Whisper 是一种多任务、多语言语音基础模型，曾在 680,000 小时的海量语音数据上进行过训练，在自动语音识别、翻译和语言识别方面表现出卓越的性能。然而，它在说话人验证（SV）任务中的适用性仍有待探索，尤其是在低数据资源场景中，因为特定领域的标注说话人数据有限。为了填补这一空白，我们提出了一个轻量级适配器框架，即 Whisper-SV，来利用 Whisper 提升 SV。鉴于 Whisper 并未专门针对 SV 任务进行优化，我们引入了一个表征选择模块，以量化 Whisper 每一层所包含的特定说话人特征，并选择具有突出辨别说话人特征的前 k 层。为了聚合与说话人相关的关键特征，同时减少 Whisper 所选的前 k 个不同层中的非说话人冗余，我们在 Whisper-SV 中设计了一个多层聚合模块，将多层表示法整合为一个单一、紧凑的 SV 表示法。在多层聚合模块中，我们利用卷积层与不同层之间的捷径连接来完善从 Whisper 多层表征中得出的说话者特征。此外，我们还利用注意力聚合层来减少非说话者的干扰，并放大 SV 任务中说话者的特定线索。最后，一个简单的分类模块用于扬声器分类。
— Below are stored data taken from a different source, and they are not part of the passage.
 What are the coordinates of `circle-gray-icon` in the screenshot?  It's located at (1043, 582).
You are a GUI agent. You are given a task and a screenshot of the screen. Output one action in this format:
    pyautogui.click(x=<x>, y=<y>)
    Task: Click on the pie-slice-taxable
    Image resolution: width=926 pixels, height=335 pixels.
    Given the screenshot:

在 VoxCeleb1、FFSVC 和 IMSV 数据集上的实验表明，Whisper-SV 的 EER/minDCF 分别为 2.22%/0.307、6.14%/0.488 和 7.50%/0.582，在低数据资源 SV 场景中表现出了卓越的性能。

本文章由计算机程序翻译，如有差异，请以英文原文为准。

求助全文

约1分钟内获得全文求助全文

来源期刊

Speech Communication 工程技术-计算机：跨学科应用

CiteScore

6.80

自引率

6.20%

发文量

审稿时长

19.2 weeks

期刊介绍： Speech Communication is an interdisciplinary journal whose primary objective is to fulfil the need for the rapid dissemination and thorough discussion of basic and applied research results. The journal''s primary objectives are: • to present a forum for the advancement of human and human-machine speech communication science; • to stimulate cross-fertilization between different fields of this domain; • to contribute towards the rapid and wide diffusion of scientifically sound contributions in this domain.